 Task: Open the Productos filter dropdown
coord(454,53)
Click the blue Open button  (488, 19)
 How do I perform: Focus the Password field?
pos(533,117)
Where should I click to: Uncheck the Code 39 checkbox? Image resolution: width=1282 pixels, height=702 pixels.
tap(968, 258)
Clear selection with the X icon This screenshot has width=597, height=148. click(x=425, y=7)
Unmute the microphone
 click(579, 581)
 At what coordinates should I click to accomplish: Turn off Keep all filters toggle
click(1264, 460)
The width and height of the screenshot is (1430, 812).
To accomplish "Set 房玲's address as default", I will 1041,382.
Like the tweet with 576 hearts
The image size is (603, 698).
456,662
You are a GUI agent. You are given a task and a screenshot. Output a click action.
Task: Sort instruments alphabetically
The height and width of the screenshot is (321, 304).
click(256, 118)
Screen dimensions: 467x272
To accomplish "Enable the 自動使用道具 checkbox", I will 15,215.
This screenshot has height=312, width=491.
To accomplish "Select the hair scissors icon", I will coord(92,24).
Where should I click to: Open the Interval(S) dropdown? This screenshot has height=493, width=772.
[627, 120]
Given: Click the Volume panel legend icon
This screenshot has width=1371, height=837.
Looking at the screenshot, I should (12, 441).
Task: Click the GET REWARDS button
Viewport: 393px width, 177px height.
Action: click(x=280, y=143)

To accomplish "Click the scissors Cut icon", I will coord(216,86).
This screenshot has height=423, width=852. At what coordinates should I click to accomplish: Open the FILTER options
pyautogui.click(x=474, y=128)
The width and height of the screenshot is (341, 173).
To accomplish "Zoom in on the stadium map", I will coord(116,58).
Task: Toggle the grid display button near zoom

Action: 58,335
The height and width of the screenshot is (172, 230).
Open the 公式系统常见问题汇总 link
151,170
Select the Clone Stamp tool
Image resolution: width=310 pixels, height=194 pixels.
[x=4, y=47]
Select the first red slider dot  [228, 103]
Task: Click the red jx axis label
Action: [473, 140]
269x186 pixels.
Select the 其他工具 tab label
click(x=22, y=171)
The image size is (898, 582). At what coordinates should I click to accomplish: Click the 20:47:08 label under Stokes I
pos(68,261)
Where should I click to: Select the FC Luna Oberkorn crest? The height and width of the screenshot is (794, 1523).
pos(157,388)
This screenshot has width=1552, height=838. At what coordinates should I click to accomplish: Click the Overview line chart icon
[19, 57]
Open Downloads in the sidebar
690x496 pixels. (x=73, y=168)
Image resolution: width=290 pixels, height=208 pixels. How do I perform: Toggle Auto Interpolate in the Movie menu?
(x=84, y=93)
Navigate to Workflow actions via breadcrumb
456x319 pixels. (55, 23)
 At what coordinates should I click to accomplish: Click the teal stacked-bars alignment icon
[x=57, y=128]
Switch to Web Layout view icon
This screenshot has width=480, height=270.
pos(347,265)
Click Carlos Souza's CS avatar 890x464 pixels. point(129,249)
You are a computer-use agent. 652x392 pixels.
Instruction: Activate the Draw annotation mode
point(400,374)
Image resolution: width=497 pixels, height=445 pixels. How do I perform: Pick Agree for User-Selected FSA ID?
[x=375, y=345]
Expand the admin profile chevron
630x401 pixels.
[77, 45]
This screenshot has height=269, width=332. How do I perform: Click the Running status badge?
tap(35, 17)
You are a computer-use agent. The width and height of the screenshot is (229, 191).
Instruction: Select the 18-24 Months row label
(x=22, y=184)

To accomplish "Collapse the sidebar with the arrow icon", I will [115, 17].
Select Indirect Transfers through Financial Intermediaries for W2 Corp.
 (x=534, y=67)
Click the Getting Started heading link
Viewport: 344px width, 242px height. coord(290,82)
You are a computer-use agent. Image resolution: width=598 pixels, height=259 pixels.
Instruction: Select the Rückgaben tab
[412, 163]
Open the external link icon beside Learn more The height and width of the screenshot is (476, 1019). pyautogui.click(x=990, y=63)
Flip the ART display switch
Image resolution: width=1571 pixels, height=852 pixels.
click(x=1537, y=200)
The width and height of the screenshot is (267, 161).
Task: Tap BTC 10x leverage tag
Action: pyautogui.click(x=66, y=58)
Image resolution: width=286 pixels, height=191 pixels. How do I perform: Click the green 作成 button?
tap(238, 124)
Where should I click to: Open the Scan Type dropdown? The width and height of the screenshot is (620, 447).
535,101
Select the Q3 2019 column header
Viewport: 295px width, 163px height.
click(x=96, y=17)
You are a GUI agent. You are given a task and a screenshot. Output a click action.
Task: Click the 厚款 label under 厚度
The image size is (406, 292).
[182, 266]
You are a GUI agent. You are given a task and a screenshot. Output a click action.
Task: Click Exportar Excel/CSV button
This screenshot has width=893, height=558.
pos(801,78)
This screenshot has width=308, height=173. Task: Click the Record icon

==============================

• _What is being asked_
All the entries are to be reproduced verbatim.

• _Your response_
 Task: Open the Productos filter dropdown
coord(454,53)
Click the blue Open button  (488, 19)
 How do I perform: Focus the Password field?
pos(533,117)
Where should I click to: Uncheck the Code 39 checkbox? Image resolution: width=1282 pixels, height=702 pixels.
tap(968, 258)
Clear selection with the X icon This screenshot has width=597, height=148. click(x=425, y=7)
Unmute the microphone
 click(579, 581)
 At what coordinates should I click to accomplish: Turn off Keep all filters toggle
click(1264, 460)
The width and height of the screenshot is (1430, 812).
To accomplish "Set 房玲's address as default", I will 1041,382.
Like the tweet with 576 hearts
The image size is (603, 698).
456,662
You are a GUI agent. You are given a task and a screenshot. Output a click action.
Task: Sort instruments alphabetically
The height and width of the screenshot is (321, 304).
click(256, 118)
Screen dimensions: 467x272
To accomplish "Enable the 自動使用道具 checkbox", I will 15,215.
This screenshot has height=312, width=491.
To accomplish "Select the hair scissors icon", I will coord(92,24).
Where should I click to: Open the Interval(S) dropdown? This screenshot has height=493, width=772.
[627, 120]
Given: Click the Volume panel legend icon
This screenshot has width=1371, height=837.
Looking at the screenshot, I should (12, 441).
Task: Click the GET REWARDS button
Viewport: 393px width, 177px height.
Action: click(x=280, y=143)

To accomplish "Click the scissors Cut icon", I will coord(216,86).
This screenshot has height=423, width=852. At what coordinates should I click to accomplish: Open the FILTER options
pyautogui.click(x=474, y=128)
The width and height of the screenshot is (341, 173).
To accomplish "Zoom in on the stadium map", I will coord(116,58).
Task: Toggle the grid display button near zoom

Action: 58,335
The height and width of the screenshot is (172, 230).
Open the 公式系统常见问题汇总 link
151,170
Select the Clone Stamp tool
Image resolution: width=310 pixels, height=194 pixels.
[x=4, y=47]
Select the first red slider dot  [228, 103]
Task: Click the red jx axis label
Action: [473, 140]
269x186 pixels.
Select the 其他工具 tab label
click(x=22, y=171)
The image size is (898, 582). At what coordinates should I click to accomplish: Click the 20:47:08 label under Stokes I
pos(68,261)
Where should I click to: Select the FC Luna Oberkorn crest? The height and width of the screenshot is (794, 1523).
pos(157,388)
This screenshot has width=1552, height=838. At what coordinates should I click to accomplish: Click the Overview line chart icon
[19, 57]
Open Downloads in the sidebar
690x496 pixels. (x=73, y=168)
Image resolution: width=290 pixels, height=208 pixels. How do I perform: Toggle Auto Interpolate in the Movie menu?
(x=84, y=93)
Navigate to Workflow actions via breadcrumb
456x319 pixels. (55, 23)
 At what coordinates should I click to accomplish: Click the teal stacked-bars alignment icon
[x=57, y=128]
Switch to Web Layout view icon
This screenshot has width=480, height=270.
pos(347,265)
Click Carlos Souza's CS avatar 890x464 pixels. point(129,249)
You are a computer-use agent. 652x392 pixels.
Instruction: Activate the Draw annotation mode
point(400,374)
Image resolution: width=497 pixels, height=445 pixels. How do I perform: Pick Agree for User-Selected FSA ID?
[x=375, y=345]
Expand the admin profile chevron
630x401 pixels.
[77, 45]
This screenshot has height=269, width=332. How do I perform: Click the Running status badge?
tap(35, 17)
You are a computer-use agent. The width and height of the screenshot is (229, 191).
Instruction: Select the 18-24 Months row label
(x=22, y=184)

To accomplish "Collapse the sidebar with the arrow icon", I will [115, 17].
Select Indirect Transfers through Financial Intermediaries for W2 Corp.
 (x=534, y=67)
Click the Getting Started heading link
Viewport: 344px width, 242px height. coord(290,82)
You are a computer-use agent. Image resolution: width=598 pixels, height=259 pixels.
Instruction: Select the Rückgaben tab
[412, 163]
Open the external link icon beside Learn more The height and width of the screenshot is (476, 1019). pyautogui.click(x=990, y=63)
Flip the ART display switch
Image resolution: width=1571 pixels, height=852 pixels.
click(x=1537, y=200)
The width and height of the screenshot is (267, 161).
Task: Tap BTC 10x leverage tag
Action: pyautogui.click(x=66, y=58)
Image resolution: width=286 pixels, height=191 pixels. How do I perform: Click the green 作成 button?
tap(238, 124)
Where should I click to: Open the Scan Type dropdown? The width and height of the screenshot is (620, 447).
535,101
Select the Q3 2019 column header
Viewport: 295px width, 163px height.
click(x=96, y=17)
You are a GUI agent. You are given a task and a screenshot. Output a click action.
Task: Click the 厚款 label under 厚度
The image size is (406, 292).
[182, 266]
You are a GUI agent. You are given a task and a screenshot. Output a click action.
Task: Click Exportar Excel/CSV button
This screenshot has width=893, height=558.
pos(801,78)
This screenshot has width=308, height=173. Task: Click the Record icon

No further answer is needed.